Jim Ryun seems like a nice young fellow, but his philosophy on winning is too old-fashioned.
I concur with Father Hesburgh in his views on football and life in general, but feel that he has lost some perspective (The True Meaning of the Game, Dec. 12). Each institution must make a choice between big-time athletics and a strictly amateur athletic program that is secondary to the academic pursuits of the players. But the time to make the decision is not at the end of the season.

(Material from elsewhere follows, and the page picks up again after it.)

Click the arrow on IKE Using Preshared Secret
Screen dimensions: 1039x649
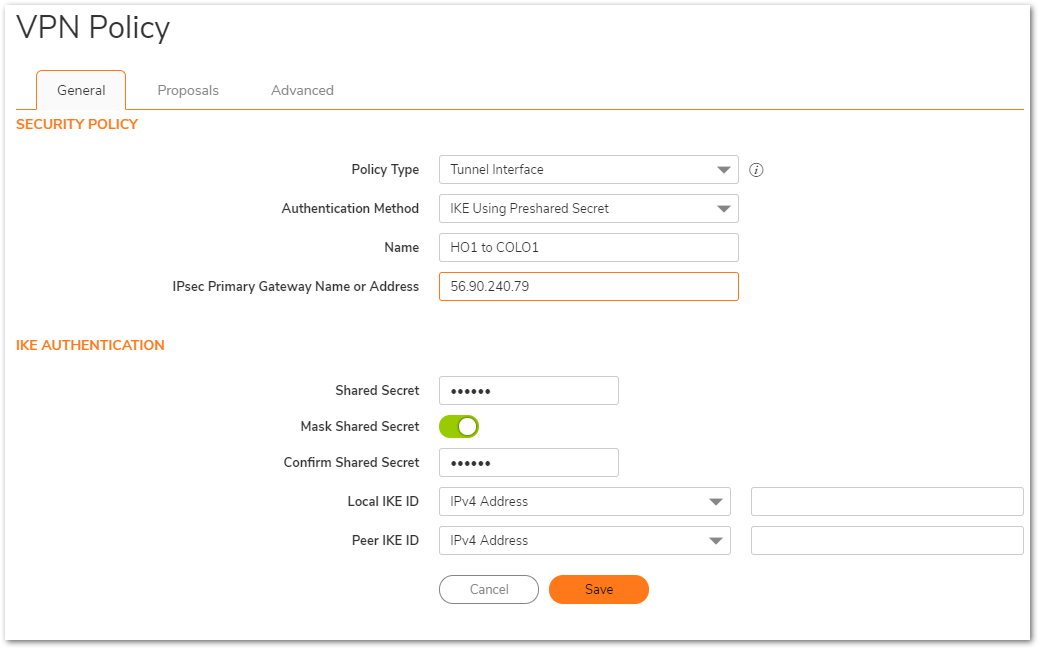tap(723, 209)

There is no doubt that Notre Dame has made the former choice and is big-time in every sense of the word. As a successful big-time football power, Notre Dame has an obligation to play the part through to the end—and that includes bowl games. Notre Dame's riding the fence in this case is curiously similar to the performance of the team against Michigan State. Notre Dame obviously entered this game with the intent to win, and just when the responsibility to try for the win weighed heaviest, the team backed down.
KENNETH J. KURTZ
New York City
That's just what the country needed, some moral instruction from Notre Dame on the game of football. Father Hesburgh ought to set up a Casuistry Bowl there in South Bend.
HARMON L. GARRETT
Little Rock, Ark.
Do you mean to say that Father Hesburgh and Ara Parseghian belong to the same organization? It's hard to be impressed by Father Hesburgh's noble expressions when his football team displays an altogether different commitment. This is the team that on one Saturday refused the challenge of a team demonstrably its equal, and on the next mercilessly thrashed its weaker opponent.
Notre Dame has paid a dear price for its glory: its own self-respect.
I have a word of advice for Father Hesburgh of Notre Dame. I have remembered it verbatim since I was a schoolboy:
"In promulgating your esoteric cogitations, and in articulating your superficial sentimentalities, and in amicable, philosophical and psychological observations, beware of platitudinous ponderosity. Let your extemporaneous descantings have intelligibility and veracious veracity, without rodomontade or thrasonical bombast. Sedulously avoid all polysyllabic profundity, psittaceous vacuity and pestiferous prolixity, obscure or apparent."
I read the article twice. What did he say, anyhow?